The final room was stripped down to minimalistic rows of costumes; simply deemed
The Finale, it displayed some of the most celebrated film characters of all time.
Each costume had an LCD screen above it bearing the slow-motioned character who
wore it, which provoked feelings of realism but also had a ghostly ambiance Here,
I saw the most wondrous of costumes; Nicole Kidman’s diamond encrusted frock
from Moulin Rouge, Kiera Knightley’s emerald satin gown from Atonement, Audrey
Hepburn’s famous Chanel number from Breakfast at Tiffany’s and Marlene Dietrich’s
androgynous suit from Morocco. Displayed were also the less glamorous ones of
the pack; Arnie’s ripped up Terminator jacket, Daniel Craig’s Bond suit, Keanu
Reeves’ leather pants and coat from The Matrix and Daniel Ratcliffe’s tiny
Hogwarts uniform among many others. Spiderman and Batman hung from the ceiling,
along with a sly Catwoman resting on her side above the exit. The exhibition
ended with two of the most famous dresses of all time – Marylin Monroe’s white halter
neck, and Dorothy’s chequered pinafore from The Wizard of Oz.

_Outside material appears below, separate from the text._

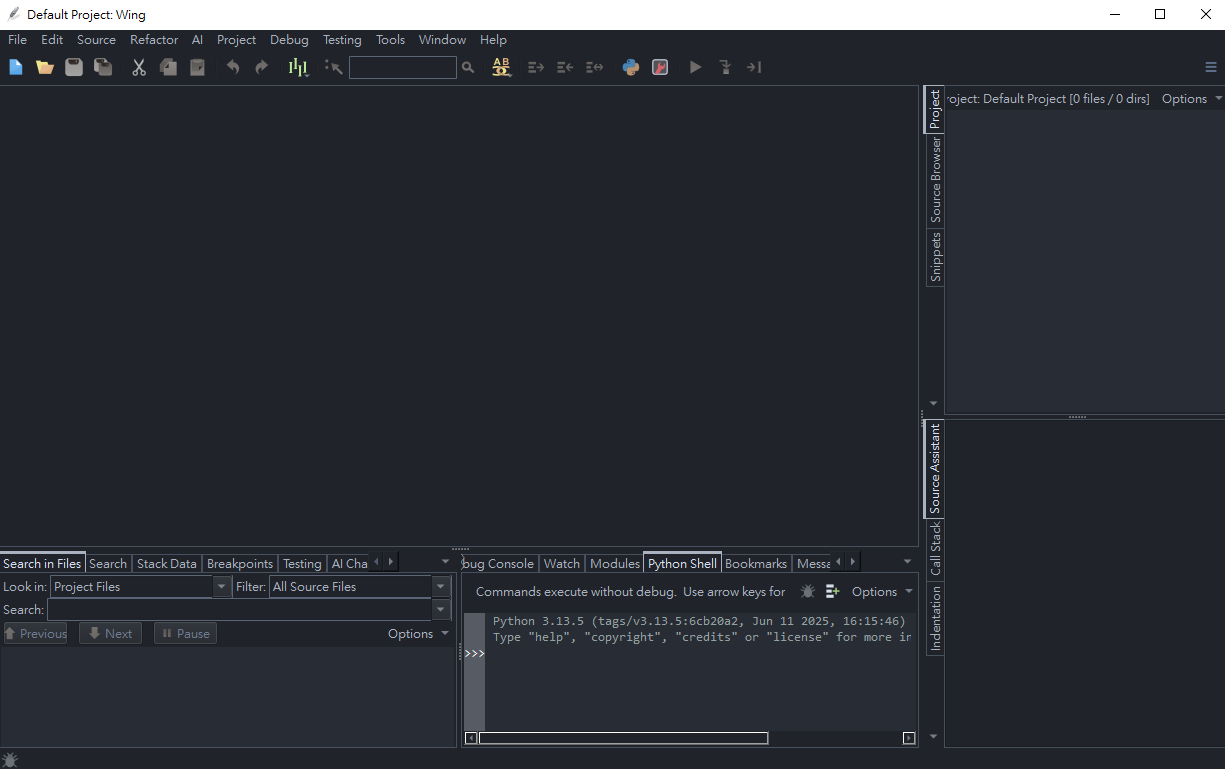Open the Project panel Options menu
Viewport: 1225px width, 769px height.
[x=1191, y=99]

Overall, we spent over 3 hours in the exhibition, and were sadly rushed out nearing the end as the museum was closing. I did manage to
purchase a small souvenir in the gift shop – a cigarette holder รก la Audrey
Hepburn (I asked the lady if I could actually use it; she advised that unless I
want to smoke plastic, it’s not really an option). I exited feeling slightly thwarted,
but simultaneously thrilled at the opportunity to view such wonderful pieces of
history. The exhibition is on until the 27th of January so get on
it! Afterwards, we wondered around outside the Natural History Museum where families were enjoying a huge ice rink and a traditional merry-go-round, and ended the evening with a hearty meal in good ol' Bella Italia. Yum.
xox
Loved this post! I'm so sad I didn't catch this exhibition when I was back in London (I only had one free day and opted for Valentino instead which was completely amazing too - if you haven't checked it out, you definitely should).
ReplyDeleteThat green Atonement dress is my all time most favourite film costume ever - just stunning!
x
Thank you so much for reading! :) I really wanted to see the Valentino one, do you know if it's still on?
DeleteI love that dress too! It's so simple but for some reason it's beaaautiful :) thanks again for stopping by!!